Gloria Steinem once said, “A feminist is anyone who recognizes the equality and full humanity of women and men.” Her words rang in my ears as I watched my son methodically measure flour for his signature chocolate chip cookies. Before motherhood, feminism was my well-worn battleground, complete with victories I thought were sealed and delivered. I had imagined raising fierce daughters who would shatter glass ceilings with their dreams. Life, with its delicious sense of irony, gave me sons instead.
My mother, my first feminist icon, showed me that women could do it all — manage boardrooms, perfect rotis and raise children without missing a beat. But in her superwoman cape, she unknowingly passed down an exhausting legacy: the pressure to excel at everything rather than the freedom to choose anything.
“There goes Mom, going off about feminism again,” my teenager sighs across our dinner table before launching into a passionate discourse about Ruth Bader Ginsburg between bites of his pasta.
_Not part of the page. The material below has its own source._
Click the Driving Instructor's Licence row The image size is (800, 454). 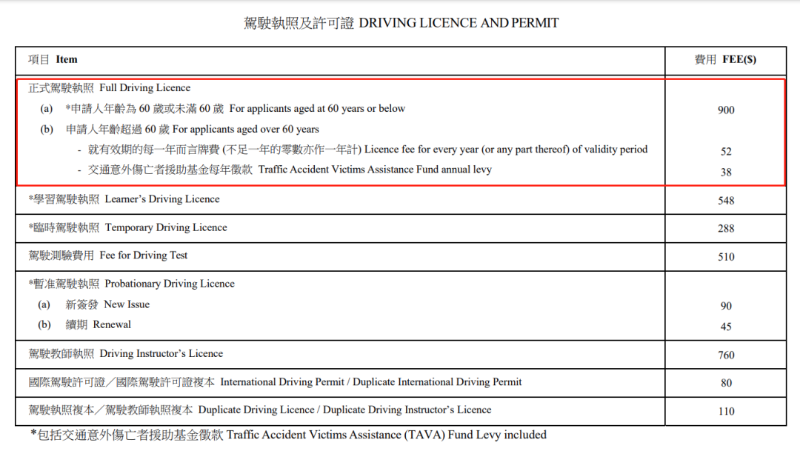[125, 354]
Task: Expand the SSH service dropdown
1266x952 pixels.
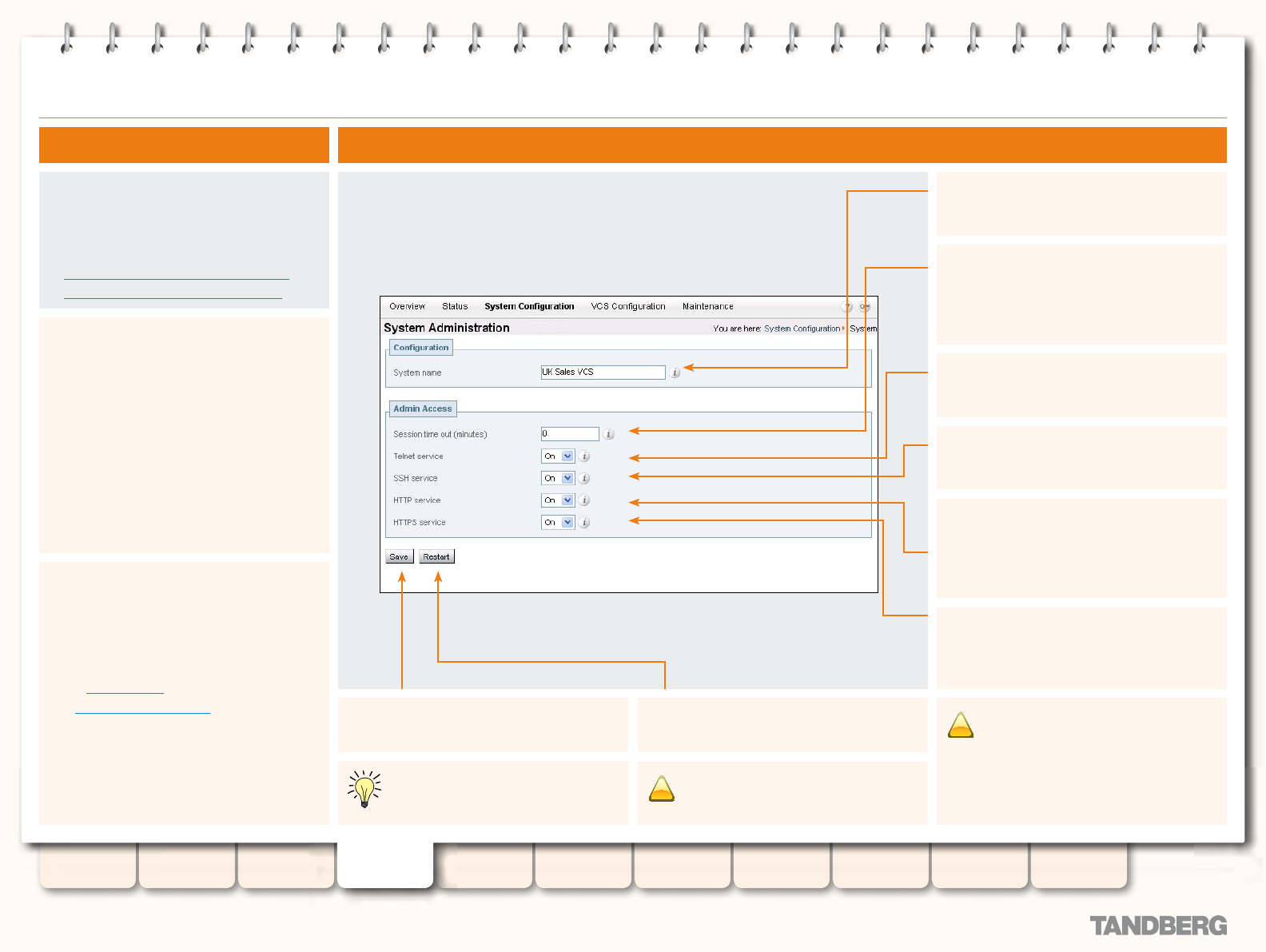Action: (x=558, y=478)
In that moment, I realized my greatest feminist achievement isn’t raising warriors for women’s rights — it’s raising boys who never questioned why anyone, regardless of gender, should be free to pursue their passions.
In my kitchen, my son’s hands knead dough not because I’m teaching him to “help women,” but because I’m teaching him to be human. Studies have shown that infant boys cry just as much as girls, a reminder that we are not born into rigid gender roles. Instead, these roles are imposed upon us, like ill-fitting hand-me-down blankets we never asked for.